Down to the final line, reproduce the entries that follow exactly.

Start of PROVIDED RECORDS

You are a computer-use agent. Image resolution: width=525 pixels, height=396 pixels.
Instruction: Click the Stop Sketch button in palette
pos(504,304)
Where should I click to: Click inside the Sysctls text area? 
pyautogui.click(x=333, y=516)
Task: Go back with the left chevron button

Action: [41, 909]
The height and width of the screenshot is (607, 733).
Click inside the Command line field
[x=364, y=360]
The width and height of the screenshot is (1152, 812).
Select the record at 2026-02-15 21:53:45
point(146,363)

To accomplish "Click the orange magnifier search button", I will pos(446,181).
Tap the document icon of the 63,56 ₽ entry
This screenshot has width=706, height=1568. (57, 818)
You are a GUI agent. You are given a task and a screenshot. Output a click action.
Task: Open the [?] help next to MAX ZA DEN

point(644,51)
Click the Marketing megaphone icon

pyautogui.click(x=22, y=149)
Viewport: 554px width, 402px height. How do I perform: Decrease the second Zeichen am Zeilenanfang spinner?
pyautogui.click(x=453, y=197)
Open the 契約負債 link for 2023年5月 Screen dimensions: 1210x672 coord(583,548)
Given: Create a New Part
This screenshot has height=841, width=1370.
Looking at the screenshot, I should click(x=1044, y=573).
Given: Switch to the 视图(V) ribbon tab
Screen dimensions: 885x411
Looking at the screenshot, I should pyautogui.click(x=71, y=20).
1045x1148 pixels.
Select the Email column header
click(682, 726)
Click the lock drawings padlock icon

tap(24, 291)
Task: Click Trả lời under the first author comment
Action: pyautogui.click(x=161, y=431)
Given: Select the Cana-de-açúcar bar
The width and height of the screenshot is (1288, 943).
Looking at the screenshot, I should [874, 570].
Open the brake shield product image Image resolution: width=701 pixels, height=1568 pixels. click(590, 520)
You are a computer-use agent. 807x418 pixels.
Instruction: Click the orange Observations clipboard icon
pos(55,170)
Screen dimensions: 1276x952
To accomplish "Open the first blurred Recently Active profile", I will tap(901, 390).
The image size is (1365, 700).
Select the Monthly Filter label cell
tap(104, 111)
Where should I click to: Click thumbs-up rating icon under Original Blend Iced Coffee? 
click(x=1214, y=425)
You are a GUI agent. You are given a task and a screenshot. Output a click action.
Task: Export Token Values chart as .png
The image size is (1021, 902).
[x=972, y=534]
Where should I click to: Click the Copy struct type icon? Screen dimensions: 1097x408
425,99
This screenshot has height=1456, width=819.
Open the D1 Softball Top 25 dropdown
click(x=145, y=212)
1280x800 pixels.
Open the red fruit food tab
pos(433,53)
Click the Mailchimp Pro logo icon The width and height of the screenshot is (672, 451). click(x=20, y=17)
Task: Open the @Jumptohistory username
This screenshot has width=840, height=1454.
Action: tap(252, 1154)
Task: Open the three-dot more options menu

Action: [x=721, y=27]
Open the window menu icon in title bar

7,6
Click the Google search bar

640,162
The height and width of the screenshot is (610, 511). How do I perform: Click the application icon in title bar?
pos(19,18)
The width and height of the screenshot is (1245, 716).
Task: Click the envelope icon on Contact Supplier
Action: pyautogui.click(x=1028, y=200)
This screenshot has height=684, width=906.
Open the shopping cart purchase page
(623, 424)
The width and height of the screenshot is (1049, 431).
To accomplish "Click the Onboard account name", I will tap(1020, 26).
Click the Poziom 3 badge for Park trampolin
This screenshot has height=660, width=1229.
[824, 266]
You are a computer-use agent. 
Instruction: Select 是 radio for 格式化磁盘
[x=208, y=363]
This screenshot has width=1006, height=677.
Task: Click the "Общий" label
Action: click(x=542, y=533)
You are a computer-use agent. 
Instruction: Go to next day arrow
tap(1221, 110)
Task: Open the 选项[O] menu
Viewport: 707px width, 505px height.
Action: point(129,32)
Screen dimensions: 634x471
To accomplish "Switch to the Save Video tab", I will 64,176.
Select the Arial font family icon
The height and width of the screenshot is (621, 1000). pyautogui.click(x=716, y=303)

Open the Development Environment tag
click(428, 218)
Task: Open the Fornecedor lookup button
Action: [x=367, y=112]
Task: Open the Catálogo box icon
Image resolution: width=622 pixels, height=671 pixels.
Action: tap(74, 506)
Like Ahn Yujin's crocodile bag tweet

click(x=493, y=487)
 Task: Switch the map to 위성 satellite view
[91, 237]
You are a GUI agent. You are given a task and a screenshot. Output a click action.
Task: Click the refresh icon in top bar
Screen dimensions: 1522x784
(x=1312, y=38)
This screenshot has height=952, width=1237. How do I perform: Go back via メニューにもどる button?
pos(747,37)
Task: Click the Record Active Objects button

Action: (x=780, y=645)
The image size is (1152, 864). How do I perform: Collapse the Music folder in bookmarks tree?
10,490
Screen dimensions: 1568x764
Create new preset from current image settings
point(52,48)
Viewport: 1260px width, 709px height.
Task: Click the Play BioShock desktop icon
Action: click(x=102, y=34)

End of PROVIDED RECORDS

- **ANSWER AREA**
You are a computer-use agent. Image resolution: width=525 pixels, height=396 pixels.
Instruction: Click the Stop Sketch button in palette
pos(504,304)
Where should I click to: Click inside the Sysctls text area? 
pyautogui.click(x=333, y=516)
Task: Go back with the left chevron button

Action: [41, 909]
The height and width of the screenshot is (607, 733).
Click inside the Command line field
[x=364, y=360]
The width and height of the screenshot is (1152, 812).
Select the record at 2026-02-15 21:53:45
point(146,363)

To accomplish "Click the orange magnifier search button", I will pos(446,181).
Tap the document icon of the 63,56 ₽ entry
This screenshot has width=706, height=1568. (57, 818)
You are a GUI agent. You are given a task and a screenshot. Output a click action.
Task: Open the [?] help next to MAX ZA DEN

point(644,51)
Click the Marketing megaphone icon

pyautogui.click(x=22, y=149)
Viewport: 554px width, 402px height. How do I perform: Decrease the second Zeichen am Zeilenanfang spinner?
pyautogui.click(x=453, y=197)
Open the 契約負債 link for 2023年5月 Screen dimensions: 1210x672 coord(583,548)
Given: Create a New Part
This screenshot has height=841, width=1370.
Looking at the screenshot, I should click(x=1044, y=573).
Given: Switch to the 视图(V) ribbon tab
Screen dimensions: 885x411
Looking at the screenshot, I should pyautogui.click(x=71, y=20).
1045x1148 pixels.
Select the Email column header
click(682, 726)
Click the lock drawings padlock icon

tap(24, 291)
Task: Click Trả lời under the first author comment
Action: pyautogui.click(x=161, y=431)
Given: Select the Cana-de-açúcar bar
The width and height of the screenshot is (1288, 943).
Looking at the screenshot, I should [874, 570].
Open the brake shield product image Image resolution: width=701 pixels, height=1568 pixels. click(590, 520)
You are a computer-use agent. 807x418 pixels.
Instruction: Click the orange Observations clipboard icon
pos(55,170)
Screen dimensions: 1276x952
To accomplish "Open the first blurred Recently Active profile", I will tap(901, 390).
The image size is (1365, 700).
Select the Monthly Filter label cell
tap(104, 111)
Where should I click to: Click thumbs-up rating icon under Original Blend Iced Coffee? 
click(x=1214, y=425)
You are a GUI agent. You are given a task and a screenshot. Output a click action.
Task: Export Token Values chart as .png
The image size is (1021, 902).
[x=972, y=534]
Where should I click to: Click the Copy struct type icon? Screen dimensions: 1097x408
425,99
This screenshot has height=1456, width=819.
Open the D1 Softball Top 25 dropdown
click(x=145, y=212)
1280x800 pixels.
Open the red fruit food tab
pos(433,53)
Click the Mailchimp Pro logo icon The width and height of the screenshot is (672, 451). click(x=20, y=17)
Task: Open the @Jumptohistory username
This screenshot has width=840, height=1454.
Action: tap(252, 1154)
Task: Open the three-dot more options menu

Action: [x=721, y=27]
Open the window menu icon in title bar

7,6
Click the Google search bar

640,162
The height and width of the screenshot is (610, 511). How do I perform: Click the application icon in title bar?
pos(19,18)
The width and height of the screenshot is (1245, 716).
Task: Click the envelope icon on Contact Supplier
Action: pyautogui.click(x=1028, y=200)
This screenshot has height=684, width=906.
Open the shopping cart purchase page
(623, 424)
The width and height of the screenshot is (1049, 431).
To accomplish "Click the Onboard account name", I will tap(1020, 26).
Click the Poziom 3 badge for Park trampolin
This screenshot has height=660, width=1229.
[824, 266]
You are a computer-use agent. 
Instruction: Select 是 radio for 格式化磁盘
[x=208, y=363]
This screenshot has width=1006, height=677.
Task: Click the "Общий" label
Action: click(x=542, y=533)
You are a computer-use agent. 
Instruction: Go to next day arrow
tap(1221, 110)
Task: Open the 选项[O] menu
Viewport: 707px width, 505px height.
Action: point(129,32)
Screen dimensions: 634x471
To accomplish "Switch to the Save Video tab", I will 64,176.
Select the Arial font family icon
The height and width of the screenshot is (621, 1000). pyautogui.click(x=716, y=303)

Open the Development Environment tag
click(428, 218)
Task: Open the Fornecedor lookup button
Action: [x=367, y=112]
Task: Open the Catálogo box icon
Image resolution: width=622 pixels, height=671 pixels.
Action: tap(74, 506)
Like Ahn Yujin's crocodile bag tweet

click(x=493, y=487)
 Task: Switch the map to 위성 satellite view
[91, 237]
You are a GUI agent. You are given a task and a screenshot. Output a click action.
Task: Click the refresh icon in top bar
Screen dimensions: 1522x784
(x=1312, y=38)
This screenshot has height=952, width=1237. How do I perform: Go back via メニューにもどる button?
pos(747,37)
Task: Click the Record Active Objects button

Action: (x=780, y=645)
The image size is (1152, 864). How do I perform: Collapse the Music folder in bookmarks tree?
10,490
Screen dimensions: 1568x764
Create new preset from current image settings
point(52,48)
Viewport: 1260px width, 709px height.
Task: Click the Play BioShock desktop icon
Action: click(x=102, y=34)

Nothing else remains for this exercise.